Source extract:
-=-=-
Labor-Management Conflicts

Imagine that you are the person designated by the union to represent it with negotiations with the company. The relationship between workers and the company, which is an airline, is based upon a collective bargaining agreement. A collective bargaining agreement is an agreement between the union and the company. It addresses things such as wages, working hours, overtime and benefits.

The agreement is set to expire soon, and negotiations are underway for a new agreement. The airline is pleading poverty due to increased fuel expenses, a recent airfare war with competitors and a general decline in air travel since the last collective bargaining agreement was inked.

The union has complaints of its own. The membership agreed to certain wage and benefit concessions during the last round of negotiations because the company was struggling. It is aware that the airline issued dividends to its shareholders for the past few years and that certain upper level managers have received seven-figure bonuses. It is not in a mood to make further concessions.

Your job is to advance the interest of the union membership in your negotiations with management. You have several tactics at your disposal to resolve the current conflict and get a new collective bargaining agreement acceptable to the union.
-=-=-
Record excerpts:
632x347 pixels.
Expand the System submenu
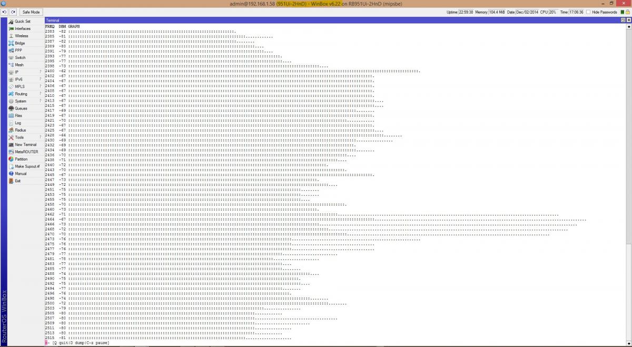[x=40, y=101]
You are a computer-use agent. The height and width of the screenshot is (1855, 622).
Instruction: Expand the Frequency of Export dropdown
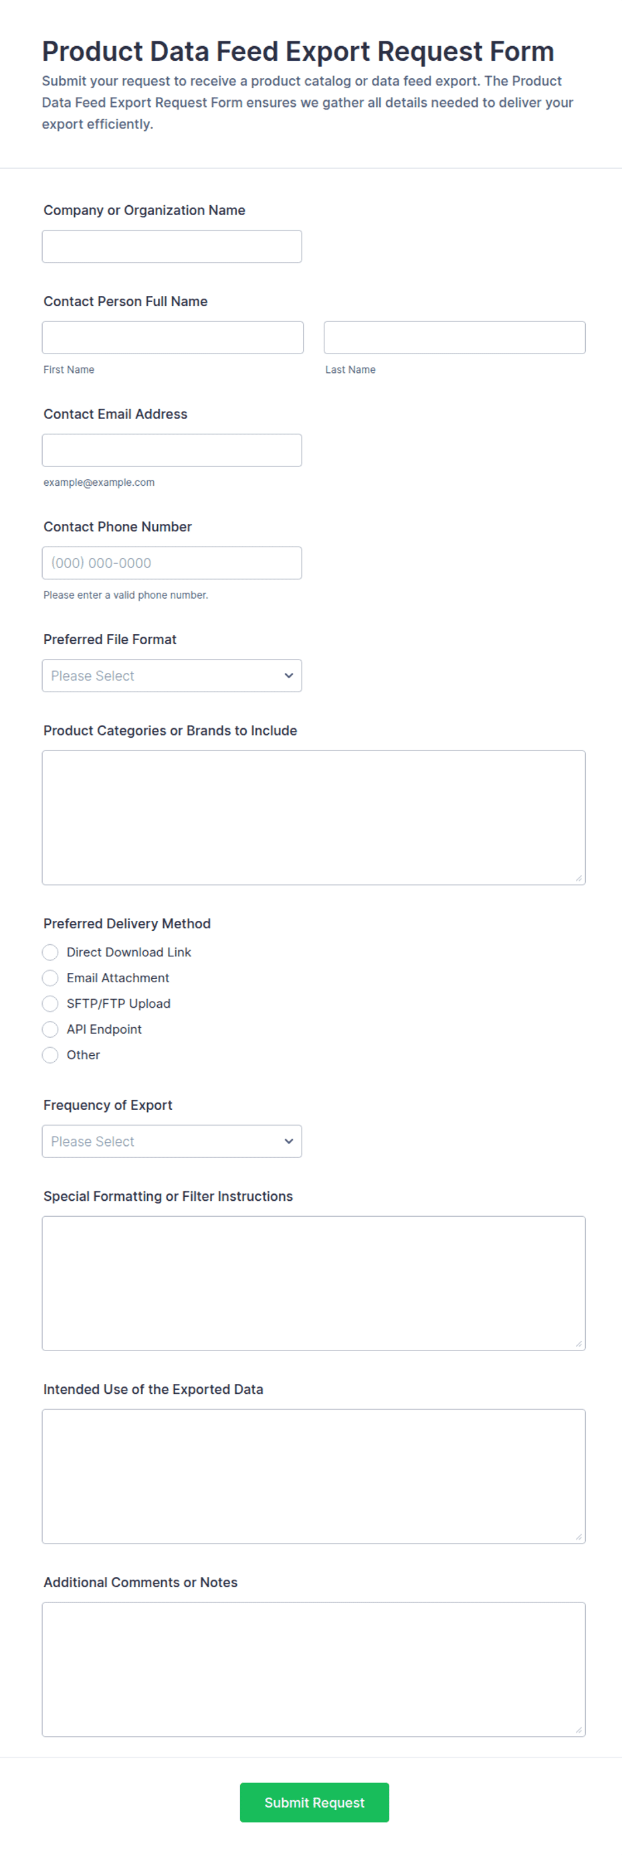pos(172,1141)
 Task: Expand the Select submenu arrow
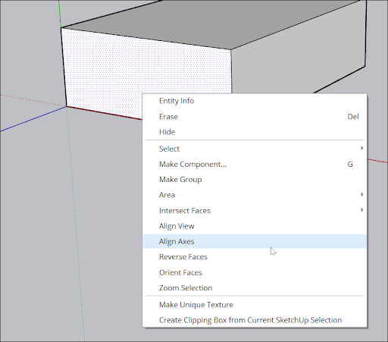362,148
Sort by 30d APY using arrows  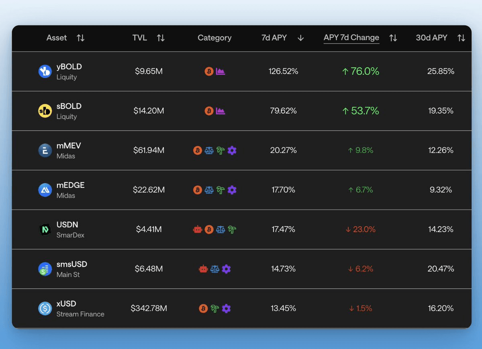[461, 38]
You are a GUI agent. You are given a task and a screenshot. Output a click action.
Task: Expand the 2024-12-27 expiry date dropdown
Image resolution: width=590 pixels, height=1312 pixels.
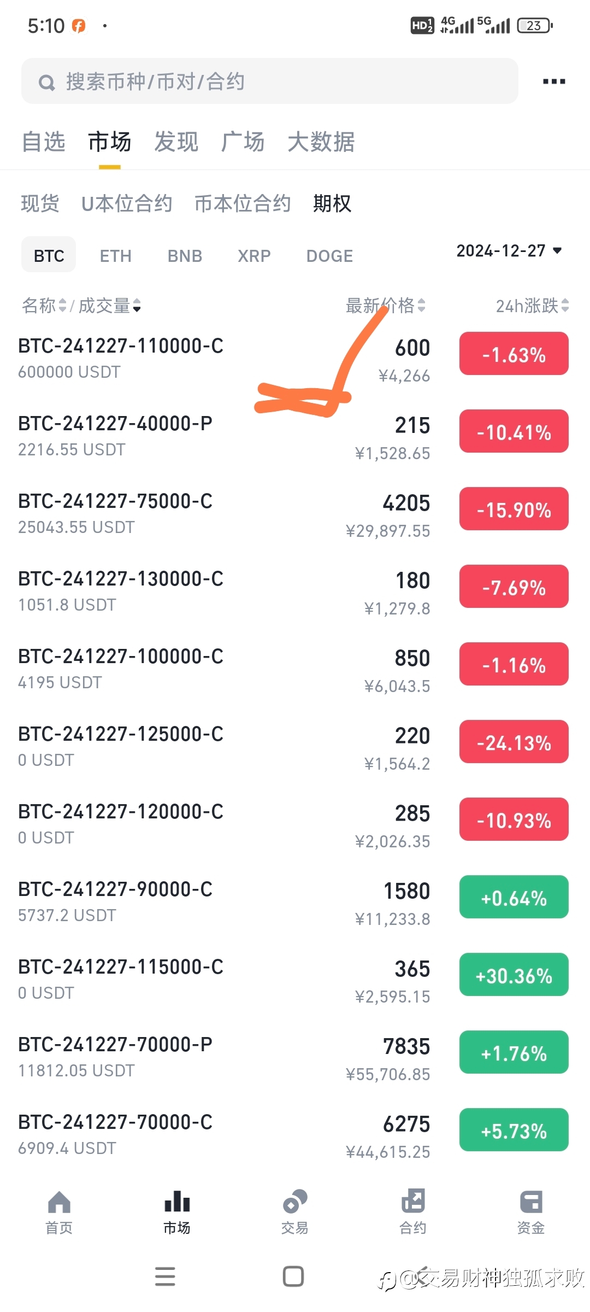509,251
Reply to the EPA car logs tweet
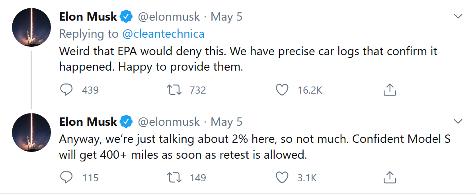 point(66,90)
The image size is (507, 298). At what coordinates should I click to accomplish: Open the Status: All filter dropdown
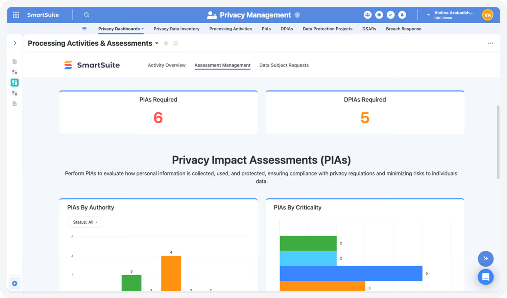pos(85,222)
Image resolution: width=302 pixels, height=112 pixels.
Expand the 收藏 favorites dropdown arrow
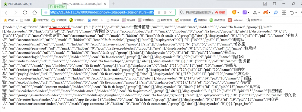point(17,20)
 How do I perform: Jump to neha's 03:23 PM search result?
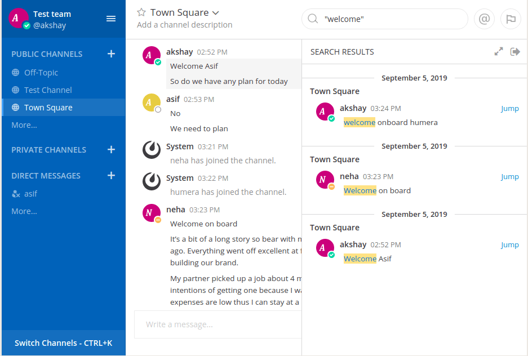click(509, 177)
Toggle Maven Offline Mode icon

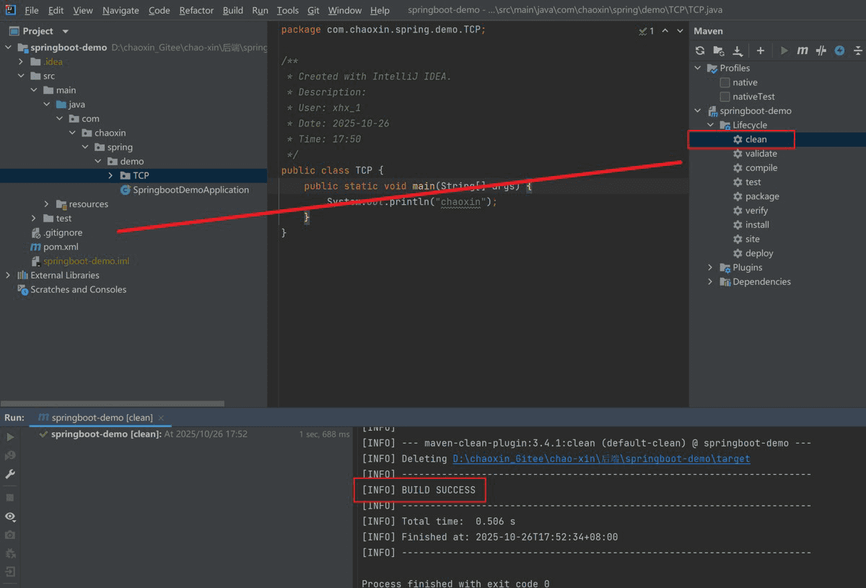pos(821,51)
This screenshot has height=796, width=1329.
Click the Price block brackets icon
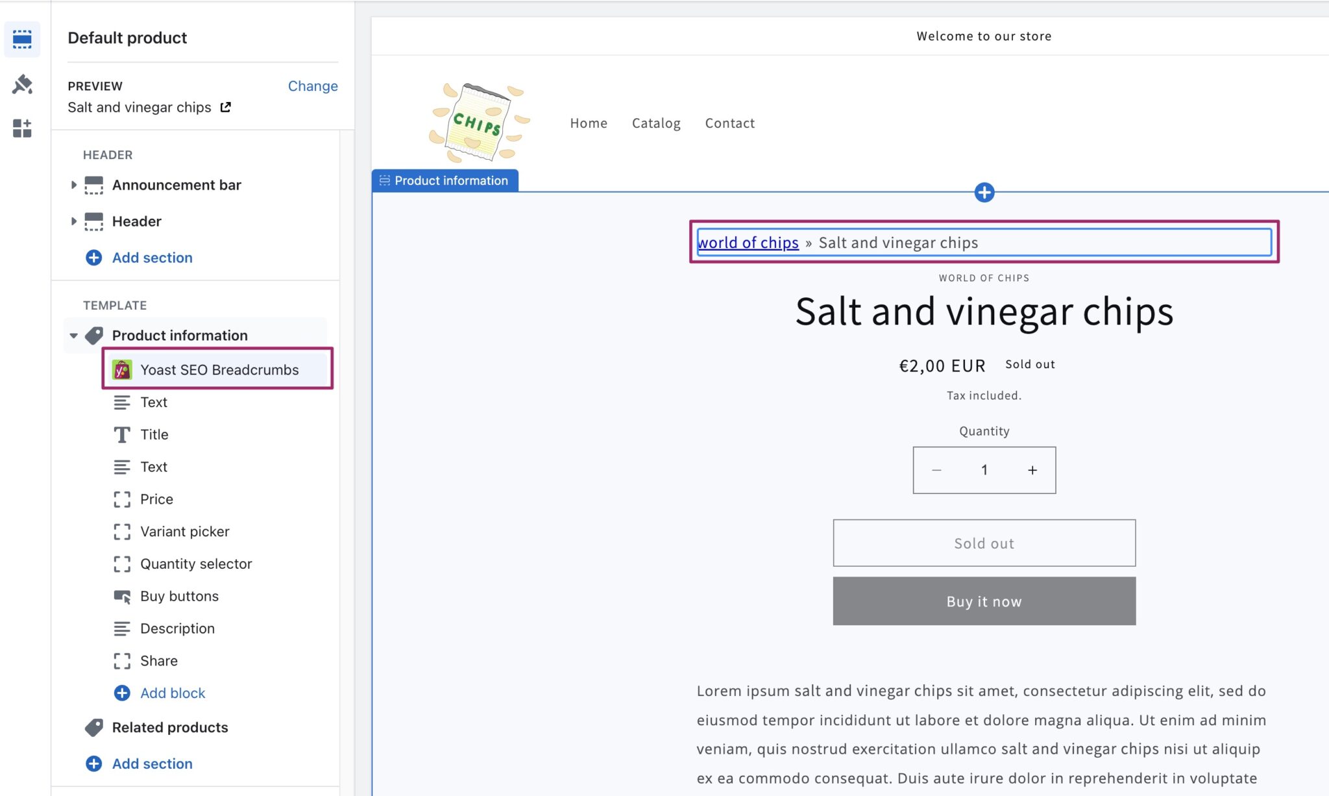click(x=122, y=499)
-=-=-
Exercise task 1: Retype the stretch from "The union has" through "to the union." in the passage on labor-management conflicts.
Exercise task 2: Pull out every row that contains the string "dropdown", matching case exactly.

Expected output 1:
The union has complaints of its own. The membership agreed to certain wage and benefit concessions during the last round of negotiations because the company was struggling. It is aware that the airline issued dividends to its shareholders for the past few years and that certain upper level managers have received seven-figure bonuses. It is not in a mood to make further concessions.

Your job is to advance the interest of the union membership in your negotiations with management. You have several tactics at your disposal to resolve the current conflict and get a new collective bargaining agreement acceptable to the union.

Expected output 2:
Instruction: Expand the Frequency of Export dropdown
Task: Expand the 2024-12-27 expiry date dropdown
The image size is (507, 298). At what coordinates should I click to accomplish: Open the Status: All filter dropdown
Expand the 收藏 favorites dropdown arrow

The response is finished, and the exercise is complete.